神经胶质细胞代谢重编程对于脊髓损伤(SCI)后的轴突再生至关重要。虽然嗅黏膜间充质干细胞来源的外泌体长链非编码RNA RMRP(OM-MSC-exo-RMRP)对SCI具有治疗潜力,但其在神经胶质细胞代谢重编程中的作用尚需阐明。提取并鉴定了OM-MSC来源的外泌体(OM-MSC-exos)。用TNF-α刺激星形胶质细胞(CTX-TNA2),用OM-MSC-exos处理,并与背根神经节神经元(DRGns)共培养以模拟神经胶质-神经元相互作用。使用免疫荧光染色和蛋白质印迹法评估DRGn轴突再生。通过检测细胞外酸化率(ECAR)、氧消耗率(OCR)、葡萄糖消耗、乳酸产生和乳酸脱氢酶(LDH)活性来评估星形胶质细胞的代谢。通过定量聚合酶链反应(qPCR)、蛋白质印迹法、RNA免疫沉淀、甲基化RNA免疫沉淀测序-qPCR(MeRIP-qPCR)和放线菌素D试验确定RMRP、WTAP和p53之间的分子相互作用。建立SCI小鼠模型并给予OM-MSC-exos,随后使用苏木精-伊红(H&E)染色、尼氏染色和Basso小鼠运动评分(BMS)进行组织病理学评估。RMRP在OM-MSC-exos中富集,在TNF-α刺激的星形胶质细胞中下调。

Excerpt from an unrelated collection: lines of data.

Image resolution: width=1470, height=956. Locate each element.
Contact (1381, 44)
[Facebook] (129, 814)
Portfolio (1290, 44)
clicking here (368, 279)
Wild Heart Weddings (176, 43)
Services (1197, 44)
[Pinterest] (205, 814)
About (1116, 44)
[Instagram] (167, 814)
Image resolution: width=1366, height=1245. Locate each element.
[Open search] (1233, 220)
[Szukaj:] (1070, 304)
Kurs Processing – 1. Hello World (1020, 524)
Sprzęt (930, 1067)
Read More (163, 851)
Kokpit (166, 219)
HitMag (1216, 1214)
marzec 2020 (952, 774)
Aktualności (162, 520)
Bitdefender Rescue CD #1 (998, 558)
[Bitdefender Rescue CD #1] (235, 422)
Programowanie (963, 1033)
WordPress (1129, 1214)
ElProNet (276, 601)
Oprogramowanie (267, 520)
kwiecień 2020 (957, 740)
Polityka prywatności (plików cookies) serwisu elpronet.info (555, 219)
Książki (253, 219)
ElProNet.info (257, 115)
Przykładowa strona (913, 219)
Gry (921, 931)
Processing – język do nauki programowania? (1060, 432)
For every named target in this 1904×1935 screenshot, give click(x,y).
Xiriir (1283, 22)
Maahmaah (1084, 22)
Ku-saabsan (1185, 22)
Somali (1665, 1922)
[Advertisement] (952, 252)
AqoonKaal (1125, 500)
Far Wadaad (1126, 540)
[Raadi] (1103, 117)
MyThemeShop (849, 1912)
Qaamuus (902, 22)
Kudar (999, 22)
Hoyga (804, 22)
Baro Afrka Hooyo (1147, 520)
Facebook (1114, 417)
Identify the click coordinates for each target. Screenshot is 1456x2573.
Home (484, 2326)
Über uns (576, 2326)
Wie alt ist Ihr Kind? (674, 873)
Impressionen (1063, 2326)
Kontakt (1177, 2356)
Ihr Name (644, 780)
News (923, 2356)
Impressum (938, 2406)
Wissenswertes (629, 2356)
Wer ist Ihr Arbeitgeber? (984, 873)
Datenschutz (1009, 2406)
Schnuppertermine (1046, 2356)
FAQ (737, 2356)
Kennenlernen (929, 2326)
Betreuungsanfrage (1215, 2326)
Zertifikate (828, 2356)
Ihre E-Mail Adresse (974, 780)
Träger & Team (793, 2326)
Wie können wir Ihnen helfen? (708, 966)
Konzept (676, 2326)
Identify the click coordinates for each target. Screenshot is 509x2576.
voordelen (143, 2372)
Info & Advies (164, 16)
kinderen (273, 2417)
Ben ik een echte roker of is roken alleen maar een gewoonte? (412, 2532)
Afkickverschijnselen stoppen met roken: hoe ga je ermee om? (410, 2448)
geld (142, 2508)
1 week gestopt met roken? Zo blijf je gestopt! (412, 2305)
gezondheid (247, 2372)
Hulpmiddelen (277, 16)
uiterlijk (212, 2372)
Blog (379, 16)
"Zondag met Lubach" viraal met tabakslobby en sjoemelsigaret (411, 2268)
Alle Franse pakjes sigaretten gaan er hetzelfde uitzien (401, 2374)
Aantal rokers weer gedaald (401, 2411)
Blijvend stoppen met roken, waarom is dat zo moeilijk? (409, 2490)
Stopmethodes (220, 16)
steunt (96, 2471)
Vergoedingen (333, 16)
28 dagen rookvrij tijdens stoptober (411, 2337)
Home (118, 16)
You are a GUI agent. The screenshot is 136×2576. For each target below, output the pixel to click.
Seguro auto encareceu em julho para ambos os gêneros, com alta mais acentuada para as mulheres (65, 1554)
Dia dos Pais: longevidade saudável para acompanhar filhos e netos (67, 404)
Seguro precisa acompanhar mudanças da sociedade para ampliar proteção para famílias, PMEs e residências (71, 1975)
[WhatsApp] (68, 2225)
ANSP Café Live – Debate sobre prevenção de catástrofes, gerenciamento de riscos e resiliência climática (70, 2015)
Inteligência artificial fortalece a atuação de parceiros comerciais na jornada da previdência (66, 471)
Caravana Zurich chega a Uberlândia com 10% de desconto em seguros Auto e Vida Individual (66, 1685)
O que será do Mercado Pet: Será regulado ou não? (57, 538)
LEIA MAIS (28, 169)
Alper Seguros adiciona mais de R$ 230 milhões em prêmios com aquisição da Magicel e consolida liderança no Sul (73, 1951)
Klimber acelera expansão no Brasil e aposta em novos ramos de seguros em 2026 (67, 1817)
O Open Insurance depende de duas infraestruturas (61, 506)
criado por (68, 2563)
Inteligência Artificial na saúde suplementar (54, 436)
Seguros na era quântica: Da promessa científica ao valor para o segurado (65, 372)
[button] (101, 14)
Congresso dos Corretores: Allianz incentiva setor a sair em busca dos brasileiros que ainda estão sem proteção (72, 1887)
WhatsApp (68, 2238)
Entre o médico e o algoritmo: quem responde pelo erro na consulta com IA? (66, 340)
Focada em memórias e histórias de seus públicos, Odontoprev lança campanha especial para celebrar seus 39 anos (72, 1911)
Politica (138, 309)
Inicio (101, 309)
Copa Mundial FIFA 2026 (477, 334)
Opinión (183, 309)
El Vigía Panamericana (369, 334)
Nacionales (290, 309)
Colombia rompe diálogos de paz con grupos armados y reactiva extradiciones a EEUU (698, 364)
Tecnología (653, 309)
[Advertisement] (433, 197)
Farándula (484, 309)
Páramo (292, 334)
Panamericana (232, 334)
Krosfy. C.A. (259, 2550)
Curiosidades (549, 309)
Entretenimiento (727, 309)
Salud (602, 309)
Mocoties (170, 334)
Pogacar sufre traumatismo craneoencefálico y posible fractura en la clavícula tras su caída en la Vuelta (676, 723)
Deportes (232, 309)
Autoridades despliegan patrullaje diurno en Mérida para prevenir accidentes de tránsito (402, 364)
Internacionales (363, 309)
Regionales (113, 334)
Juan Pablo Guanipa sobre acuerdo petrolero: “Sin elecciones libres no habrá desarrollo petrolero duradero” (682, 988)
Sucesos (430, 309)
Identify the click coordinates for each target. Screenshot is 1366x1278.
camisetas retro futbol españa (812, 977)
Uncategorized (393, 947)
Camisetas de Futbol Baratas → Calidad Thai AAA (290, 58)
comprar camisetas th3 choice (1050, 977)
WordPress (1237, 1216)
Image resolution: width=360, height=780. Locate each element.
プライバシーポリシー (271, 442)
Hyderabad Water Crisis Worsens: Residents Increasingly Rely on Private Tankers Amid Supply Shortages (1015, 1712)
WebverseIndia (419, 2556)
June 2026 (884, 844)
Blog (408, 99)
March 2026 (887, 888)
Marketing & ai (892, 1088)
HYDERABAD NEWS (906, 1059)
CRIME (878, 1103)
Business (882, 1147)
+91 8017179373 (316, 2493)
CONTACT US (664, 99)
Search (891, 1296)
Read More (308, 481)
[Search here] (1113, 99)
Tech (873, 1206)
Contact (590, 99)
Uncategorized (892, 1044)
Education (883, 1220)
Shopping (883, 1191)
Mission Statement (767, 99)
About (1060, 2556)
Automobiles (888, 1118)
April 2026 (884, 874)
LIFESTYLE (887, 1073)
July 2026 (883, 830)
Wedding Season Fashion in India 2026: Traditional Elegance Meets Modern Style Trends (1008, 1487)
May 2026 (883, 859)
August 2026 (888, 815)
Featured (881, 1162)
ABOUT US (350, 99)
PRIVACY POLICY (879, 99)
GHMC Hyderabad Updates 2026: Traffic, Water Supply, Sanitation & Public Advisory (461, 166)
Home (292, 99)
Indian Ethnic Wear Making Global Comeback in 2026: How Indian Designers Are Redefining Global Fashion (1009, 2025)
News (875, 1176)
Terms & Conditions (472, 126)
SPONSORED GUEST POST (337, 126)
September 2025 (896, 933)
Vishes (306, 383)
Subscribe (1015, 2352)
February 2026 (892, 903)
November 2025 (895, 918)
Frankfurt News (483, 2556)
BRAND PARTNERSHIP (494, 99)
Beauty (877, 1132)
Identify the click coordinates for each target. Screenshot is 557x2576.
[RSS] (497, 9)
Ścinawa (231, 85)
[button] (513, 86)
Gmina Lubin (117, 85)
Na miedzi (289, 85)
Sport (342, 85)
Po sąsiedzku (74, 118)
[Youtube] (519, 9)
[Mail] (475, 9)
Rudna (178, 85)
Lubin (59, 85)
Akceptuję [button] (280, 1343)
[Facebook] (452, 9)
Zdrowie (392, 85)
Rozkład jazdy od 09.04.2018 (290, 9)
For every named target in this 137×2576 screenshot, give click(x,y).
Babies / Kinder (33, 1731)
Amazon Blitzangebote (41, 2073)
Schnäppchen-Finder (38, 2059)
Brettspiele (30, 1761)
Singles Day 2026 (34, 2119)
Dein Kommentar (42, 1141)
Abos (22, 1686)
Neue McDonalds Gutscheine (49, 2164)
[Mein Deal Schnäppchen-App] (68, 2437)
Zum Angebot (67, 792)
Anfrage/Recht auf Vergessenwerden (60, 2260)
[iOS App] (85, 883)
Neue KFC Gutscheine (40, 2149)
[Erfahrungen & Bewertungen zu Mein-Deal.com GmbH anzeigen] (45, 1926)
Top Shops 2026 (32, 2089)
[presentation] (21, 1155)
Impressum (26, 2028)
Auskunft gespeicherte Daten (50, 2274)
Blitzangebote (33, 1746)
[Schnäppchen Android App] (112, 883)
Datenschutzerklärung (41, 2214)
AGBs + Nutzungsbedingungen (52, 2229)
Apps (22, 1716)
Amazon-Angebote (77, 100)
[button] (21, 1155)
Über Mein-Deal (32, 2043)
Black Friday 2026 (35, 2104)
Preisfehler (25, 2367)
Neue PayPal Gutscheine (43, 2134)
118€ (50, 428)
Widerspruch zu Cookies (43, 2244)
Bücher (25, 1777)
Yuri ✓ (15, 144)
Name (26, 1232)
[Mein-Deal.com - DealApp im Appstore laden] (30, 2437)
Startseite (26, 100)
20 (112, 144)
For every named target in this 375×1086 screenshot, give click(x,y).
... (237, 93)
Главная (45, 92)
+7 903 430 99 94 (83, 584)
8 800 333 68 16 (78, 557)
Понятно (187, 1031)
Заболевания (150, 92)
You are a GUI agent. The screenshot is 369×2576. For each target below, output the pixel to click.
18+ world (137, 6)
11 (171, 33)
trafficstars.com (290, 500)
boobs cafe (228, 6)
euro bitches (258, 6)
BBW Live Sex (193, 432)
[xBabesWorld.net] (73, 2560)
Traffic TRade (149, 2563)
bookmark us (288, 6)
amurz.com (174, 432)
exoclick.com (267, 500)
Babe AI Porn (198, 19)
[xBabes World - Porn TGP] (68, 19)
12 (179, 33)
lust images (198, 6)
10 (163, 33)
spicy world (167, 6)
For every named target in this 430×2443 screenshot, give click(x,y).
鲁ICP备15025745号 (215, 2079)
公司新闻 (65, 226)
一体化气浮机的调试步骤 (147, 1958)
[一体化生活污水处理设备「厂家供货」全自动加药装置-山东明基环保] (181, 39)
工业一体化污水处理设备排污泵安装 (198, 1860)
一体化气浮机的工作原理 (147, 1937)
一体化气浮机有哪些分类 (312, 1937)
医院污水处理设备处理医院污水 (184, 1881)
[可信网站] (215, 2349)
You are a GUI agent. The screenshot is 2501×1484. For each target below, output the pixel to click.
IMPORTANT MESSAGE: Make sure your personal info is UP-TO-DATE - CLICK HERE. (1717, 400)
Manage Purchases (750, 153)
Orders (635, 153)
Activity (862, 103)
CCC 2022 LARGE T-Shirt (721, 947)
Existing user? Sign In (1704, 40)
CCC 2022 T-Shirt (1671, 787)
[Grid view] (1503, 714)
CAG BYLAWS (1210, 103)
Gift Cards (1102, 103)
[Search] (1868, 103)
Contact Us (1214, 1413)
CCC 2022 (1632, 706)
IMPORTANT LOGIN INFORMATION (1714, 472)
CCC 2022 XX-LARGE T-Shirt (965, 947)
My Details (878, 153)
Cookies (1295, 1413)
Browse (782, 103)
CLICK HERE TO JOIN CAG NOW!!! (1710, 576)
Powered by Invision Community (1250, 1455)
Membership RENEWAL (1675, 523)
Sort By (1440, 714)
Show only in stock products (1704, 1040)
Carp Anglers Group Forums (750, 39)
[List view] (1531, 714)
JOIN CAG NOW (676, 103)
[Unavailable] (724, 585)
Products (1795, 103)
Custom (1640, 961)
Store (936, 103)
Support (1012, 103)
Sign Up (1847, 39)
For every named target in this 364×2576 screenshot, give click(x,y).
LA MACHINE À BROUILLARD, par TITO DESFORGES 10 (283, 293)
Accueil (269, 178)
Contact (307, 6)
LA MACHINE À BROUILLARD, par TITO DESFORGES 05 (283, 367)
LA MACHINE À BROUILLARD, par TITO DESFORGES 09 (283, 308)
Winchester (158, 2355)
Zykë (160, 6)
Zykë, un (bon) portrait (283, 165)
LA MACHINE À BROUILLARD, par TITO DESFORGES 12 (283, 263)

OM-MSC-exo处理可提高RMRP表达、ECAR、葡萄糖消耗、乳酸产生、LDH活性,降低TNF-α刺激的星形胶质细胞中的OCR,并促进轴突再生。然而,当OM-MSC-exos中的RMRP下调时,这些作用被消除。机制上,RMRP与星形胶质细胞中的WTAP结合,降低WTAP表达以及随后p53 mRNA的N6-甲基腺苷(mA)水平,从而使p53不稳定。WTAP或p53过表达可逆转RMRP过表达诱导的星形胶质细胞代谢重编程和DRGn轴突再生。体内试验表明,OM-MSC-exo处理通过转移RMRP促进SCI后的运动功能、糖酵解和轴突再生,同时降低WTAP和p53表达。OM-MSC-exo-RMRP通过抑制WTAP介导的p53 mA来介导代谢重编程,从而促进SCI后的轴突再生。